La tribuna

antonio Porras Nadales

Lealtad y coerción

VIENEN a ser como las dos caras de la moneda: la ordenación de los sistemas territoriales se ajusta a un principio de carácter integrador, la lealtad, cuyo incumplimiento generaría un tipo de respuesta extraordinaria del Estado en forma de coerción federal. Prevalece en todo caso la Constitución y en condiciones de normalidad no hay que acudir a los instrumentos extraordinarios.

Puede recordarse sin embargo que la noción de lealtad no es una categoría aceptada generalizadamente en la doctrina. Así un autor tan prestigiado como Konrad Hesse manifiesta sus dudas: cuando hablamos de gobiernos territoriales democráticos que responden cada uno a distintos proyectos políticos, hablar de lealtad sería como negar el pluralismo político. Y en la práctica de nuestro país esta dinámica parece más que constatada: los gobiernos territoriales procuran actuar siempre a la contra de un gobierno central de color contrario; y los cambios de gobierno en Madrid suponen una reorientación automática de los respectivos gobiernos autonómicos.

Se entiende sin embargo que, frente a esta dinámica ordinaria donde cada comunidad ejerce correctamente sus competencias, la hipótesis de la coerción tendría una dimensión extraordinaria: es decir, supone violaciones graves del sistema competencial que pueden afectar a los intereses generales y al propio funcionamiento del Estado.

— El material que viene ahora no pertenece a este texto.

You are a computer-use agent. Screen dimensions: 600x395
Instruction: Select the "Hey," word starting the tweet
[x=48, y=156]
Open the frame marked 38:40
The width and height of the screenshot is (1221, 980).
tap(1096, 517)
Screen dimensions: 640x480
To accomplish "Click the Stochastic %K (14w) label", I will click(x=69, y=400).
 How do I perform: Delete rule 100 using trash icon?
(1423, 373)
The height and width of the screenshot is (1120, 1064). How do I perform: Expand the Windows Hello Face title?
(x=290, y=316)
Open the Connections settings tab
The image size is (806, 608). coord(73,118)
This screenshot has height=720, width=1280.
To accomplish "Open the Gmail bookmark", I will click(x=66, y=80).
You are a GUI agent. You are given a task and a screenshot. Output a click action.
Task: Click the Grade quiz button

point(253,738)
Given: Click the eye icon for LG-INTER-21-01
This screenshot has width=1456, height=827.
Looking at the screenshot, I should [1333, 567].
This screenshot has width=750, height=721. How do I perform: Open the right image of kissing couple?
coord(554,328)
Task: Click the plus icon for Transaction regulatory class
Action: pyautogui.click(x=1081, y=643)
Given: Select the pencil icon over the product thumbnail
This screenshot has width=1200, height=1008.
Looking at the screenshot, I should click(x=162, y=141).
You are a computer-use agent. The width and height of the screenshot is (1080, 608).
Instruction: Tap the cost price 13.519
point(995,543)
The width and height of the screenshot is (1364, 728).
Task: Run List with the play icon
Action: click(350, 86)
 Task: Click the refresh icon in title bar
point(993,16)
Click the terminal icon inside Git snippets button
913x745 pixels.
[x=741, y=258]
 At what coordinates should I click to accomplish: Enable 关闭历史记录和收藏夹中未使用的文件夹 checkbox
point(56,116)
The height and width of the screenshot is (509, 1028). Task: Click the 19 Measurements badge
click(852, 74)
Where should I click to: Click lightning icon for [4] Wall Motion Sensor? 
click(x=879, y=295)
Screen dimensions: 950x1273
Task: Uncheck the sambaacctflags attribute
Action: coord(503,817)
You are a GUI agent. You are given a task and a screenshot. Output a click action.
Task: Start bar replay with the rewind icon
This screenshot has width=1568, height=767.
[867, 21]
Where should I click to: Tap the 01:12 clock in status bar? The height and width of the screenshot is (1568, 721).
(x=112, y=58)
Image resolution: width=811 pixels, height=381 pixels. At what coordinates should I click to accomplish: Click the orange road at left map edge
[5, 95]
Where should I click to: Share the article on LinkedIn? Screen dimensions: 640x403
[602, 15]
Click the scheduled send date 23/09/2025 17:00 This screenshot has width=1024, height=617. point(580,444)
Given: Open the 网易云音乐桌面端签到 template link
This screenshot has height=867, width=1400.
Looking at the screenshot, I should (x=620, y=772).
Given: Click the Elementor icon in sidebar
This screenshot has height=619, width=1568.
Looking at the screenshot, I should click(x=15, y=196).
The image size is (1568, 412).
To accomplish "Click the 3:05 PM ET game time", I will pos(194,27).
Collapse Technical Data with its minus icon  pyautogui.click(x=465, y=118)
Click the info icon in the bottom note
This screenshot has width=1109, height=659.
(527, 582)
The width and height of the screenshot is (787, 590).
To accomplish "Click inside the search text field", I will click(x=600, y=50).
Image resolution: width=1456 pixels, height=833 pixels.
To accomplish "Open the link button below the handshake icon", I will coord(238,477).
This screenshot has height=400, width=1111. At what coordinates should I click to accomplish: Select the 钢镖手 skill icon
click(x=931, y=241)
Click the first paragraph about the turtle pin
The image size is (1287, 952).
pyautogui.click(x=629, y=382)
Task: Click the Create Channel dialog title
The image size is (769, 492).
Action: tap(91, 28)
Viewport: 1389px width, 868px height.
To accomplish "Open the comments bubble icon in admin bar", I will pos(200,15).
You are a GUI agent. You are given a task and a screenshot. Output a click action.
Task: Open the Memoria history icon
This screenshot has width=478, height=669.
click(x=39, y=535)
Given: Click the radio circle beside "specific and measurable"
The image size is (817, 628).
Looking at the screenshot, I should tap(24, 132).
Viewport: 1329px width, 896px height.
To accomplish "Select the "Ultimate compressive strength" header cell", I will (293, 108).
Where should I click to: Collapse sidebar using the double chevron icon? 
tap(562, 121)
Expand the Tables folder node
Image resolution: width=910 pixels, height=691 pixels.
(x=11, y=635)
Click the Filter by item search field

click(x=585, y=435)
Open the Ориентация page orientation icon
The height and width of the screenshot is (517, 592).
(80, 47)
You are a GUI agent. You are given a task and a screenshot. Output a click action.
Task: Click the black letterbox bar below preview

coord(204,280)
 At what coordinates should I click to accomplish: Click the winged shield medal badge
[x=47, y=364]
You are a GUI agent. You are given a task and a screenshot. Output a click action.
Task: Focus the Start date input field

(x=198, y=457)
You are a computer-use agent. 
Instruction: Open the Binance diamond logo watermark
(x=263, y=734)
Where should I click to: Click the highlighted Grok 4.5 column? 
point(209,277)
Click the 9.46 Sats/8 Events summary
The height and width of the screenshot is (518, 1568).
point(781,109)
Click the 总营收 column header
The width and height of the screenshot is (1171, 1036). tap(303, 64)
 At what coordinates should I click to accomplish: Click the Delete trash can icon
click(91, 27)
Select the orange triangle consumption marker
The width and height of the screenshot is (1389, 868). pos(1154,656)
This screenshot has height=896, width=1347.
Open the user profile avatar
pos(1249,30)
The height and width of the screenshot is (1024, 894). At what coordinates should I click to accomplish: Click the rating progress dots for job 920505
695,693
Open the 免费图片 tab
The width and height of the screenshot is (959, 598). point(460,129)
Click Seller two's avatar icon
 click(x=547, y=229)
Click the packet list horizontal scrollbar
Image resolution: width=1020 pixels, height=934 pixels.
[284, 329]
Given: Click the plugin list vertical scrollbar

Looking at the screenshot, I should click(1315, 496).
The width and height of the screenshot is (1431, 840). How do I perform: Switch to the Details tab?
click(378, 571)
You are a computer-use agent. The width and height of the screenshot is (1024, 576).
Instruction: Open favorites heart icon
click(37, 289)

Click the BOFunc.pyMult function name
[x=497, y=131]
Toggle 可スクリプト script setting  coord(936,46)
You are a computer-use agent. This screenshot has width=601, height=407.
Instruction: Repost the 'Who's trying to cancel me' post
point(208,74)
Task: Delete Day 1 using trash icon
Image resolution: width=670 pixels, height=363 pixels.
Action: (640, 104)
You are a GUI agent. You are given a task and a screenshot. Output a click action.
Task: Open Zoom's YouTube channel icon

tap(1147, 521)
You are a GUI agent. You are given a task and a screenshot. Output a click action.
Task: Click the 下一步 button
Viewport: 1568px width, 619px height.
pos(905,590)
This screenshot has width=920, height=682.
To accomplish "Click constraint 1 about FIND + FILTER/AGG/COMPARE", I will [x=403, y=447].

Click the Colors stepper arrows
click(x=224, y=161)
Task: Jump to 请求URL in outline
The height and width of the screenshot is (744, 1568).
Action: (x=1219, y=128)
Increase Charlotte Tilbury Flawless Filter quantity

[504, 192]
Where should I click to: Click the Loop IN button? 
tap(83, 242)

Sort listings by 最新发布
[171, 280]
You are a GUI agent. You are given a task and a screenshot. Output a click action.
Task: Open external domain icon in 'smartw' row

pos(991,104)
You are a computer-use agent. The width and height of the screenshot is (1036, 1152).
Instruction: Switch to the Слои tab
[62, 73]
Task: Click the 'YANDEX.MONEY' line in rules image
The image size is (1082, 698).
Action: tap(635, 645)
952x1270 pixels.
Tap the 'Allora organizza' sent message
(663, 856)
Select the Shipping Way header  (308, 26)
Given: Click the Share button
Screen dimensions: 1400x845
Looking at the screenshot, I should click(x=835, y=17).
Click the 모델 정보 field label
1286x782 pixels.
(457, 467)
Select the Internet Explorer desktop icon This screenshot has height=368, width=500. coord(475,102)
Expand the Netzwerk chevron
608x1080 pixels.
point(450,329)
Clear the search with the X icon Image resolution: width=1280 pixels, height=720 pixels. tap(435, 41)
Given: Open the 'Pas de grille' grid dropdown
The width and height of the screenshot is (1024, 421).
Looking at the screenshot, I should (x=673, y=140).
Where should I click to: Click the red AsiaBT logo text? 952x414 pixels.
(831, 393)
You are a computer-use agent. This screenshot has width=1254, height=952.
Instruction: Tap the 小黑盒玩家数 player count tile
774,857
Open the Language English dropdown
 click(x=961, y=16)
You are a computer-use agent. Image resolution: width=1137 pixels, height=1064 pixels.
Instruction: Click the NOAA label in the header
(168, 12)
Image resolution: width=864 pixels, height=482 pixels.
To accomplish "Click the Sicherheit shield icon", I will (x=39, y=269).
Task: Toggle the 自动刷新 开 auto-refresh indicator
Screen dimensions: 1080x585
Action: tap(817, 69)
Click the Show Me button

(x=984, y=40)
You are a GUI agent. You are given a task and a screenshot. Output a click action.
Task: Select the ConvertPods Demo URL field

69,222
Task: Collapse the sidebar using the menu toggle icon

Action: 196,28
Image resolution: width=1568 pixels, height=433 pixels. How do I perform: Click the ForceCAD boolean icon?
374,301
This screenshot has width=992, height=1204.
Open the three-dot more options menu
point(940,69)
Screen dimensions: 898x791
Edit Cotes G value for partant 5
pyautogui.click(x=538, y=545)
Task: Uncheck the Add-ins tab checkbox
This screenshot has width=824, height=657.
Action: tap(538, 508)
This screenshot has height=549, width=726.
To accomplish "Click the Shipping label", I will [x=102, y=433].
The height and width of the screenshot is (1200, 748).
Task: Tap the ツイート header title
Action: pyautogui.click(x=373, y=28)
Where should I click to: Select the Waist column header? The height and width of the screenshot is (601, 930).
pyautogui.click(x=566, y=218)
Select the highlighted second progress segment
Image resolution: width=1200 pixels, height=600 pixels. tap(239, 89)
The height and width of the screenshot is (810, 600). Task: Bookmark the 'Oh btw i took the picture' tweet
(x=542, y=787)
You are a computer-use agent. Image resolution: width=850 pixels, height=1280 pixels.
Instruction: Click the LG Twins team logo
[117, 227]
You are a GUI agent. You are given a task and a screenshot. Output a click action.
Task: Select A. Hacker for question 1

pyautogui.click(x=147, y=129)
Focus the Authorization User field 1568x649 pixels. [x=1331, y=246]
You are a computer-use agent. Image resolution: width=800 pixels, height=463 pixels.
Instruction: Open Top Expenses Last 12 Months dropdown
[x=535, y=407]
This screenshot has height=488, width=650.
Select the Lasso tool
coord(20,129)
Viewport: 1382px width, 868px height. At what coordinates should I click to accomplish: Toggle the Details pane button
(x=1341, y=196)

Así fue como la fórmula lealtad-coerción, tras las duras experiencias del periodo de entreguerras, acabó incorporándose generalizadamente a las constituciones contemporáneas; aunque un mecanismo federal de ese tipo ya estaba previsto en la Constitución norteamericana de 1787. En España la previsión se formaliza en el artículo 155 de la Constitución, directamente inspirado en el 37 de la Ley Fundamental de Bonn.

Pero a partir de aquí todo son dudas al tratarse de un mecanismo que hasta ahora no se ha utilizado. Sobre el papel, la coerción federal, en cuanto instrumento extraordinario, implica el uso de la fuerza coactiva del Estado. Como decía García Pelayo se trataría de una "acción coactiva y, si es necesario, armada de la Federación sobre los estados para obligar al cumplimiento de la Constitución y de las leyes federales"; para Kelsen, sería un acto coercitivo de reacción del ordenamiento estatal violado. ¿Pero en qué supuestos concretos, durante qué plazo, bajo qué condiciones y dentro de qué límites?

Durante largo tiempo en España hemos vivido el sueño del optimismo constitucional: un escenario de democracia abierta donde en rigor no existen enemigos; o donde los enemigos son tolerados sin suscitar reacciones agresivas del propio Estado. En consecuencia el artículo 155 era como un simple adorno constitucional destinado a dotar de plena coherencia sistemática a nuestro sistema territorial. De aquel sueño parece que comenzamos a despertar con la última versión de la ley de partidos de 2002, donde se introdujeron ya supuestos de comportamientos políticos que pueden conducir a la ilegalización de ciertos partidos próximos al terrorismo. La "democracia militante" supone pues el uso de un instrumental beligerante. Seguramente el paso hacia la coerción federal era algo perfectamente lógico: en realidad la hipótesis llegó a plantearse ya a principios de siglo a propósito de las maniobras del lehendakari Ibarretxe, y seguramente en la actualidad parece un recurso inevitable ante la incontrolable deriva catalanista.

Se supone que los circuitos de protección constitucional serían dos: el judicial, en manos del Tribunal Constitucional, recientemente ajustado para mejorar su eficacia, desde donde podrá declararse la inconstitucionalidad de determinados actos y suspender su tramitación; y el ejecutivo, que actuará en última instancia contando con el visto bueno del Senado. Algo que, por supuesto, puede ser aprobado por la Diputación Permanente, pues precisamente para eso existen estos órganos cuando las cámaras están disueltas: para evitar vacíos de poder.

Las medidas deberían establecerse mediante Decreto, con previsión de actuaciones para un plazo de tiempo determinado, implicando la posibilidad de suspender el funcionamiento de ciertos órganos de una comunidad y el nombramiento de un gobernador con poderes extraordinarios. Teóricamente el Gobierno debería determinar si procede adicionalmente la declaración de un estado de excepción por un mes, conforme a la ley orgánica reguladora de 1981, implicando entonces la aprobación de la diputación permanente del Congreso. Al final, ambas cámaras están presentes en la defensa de la Constitución.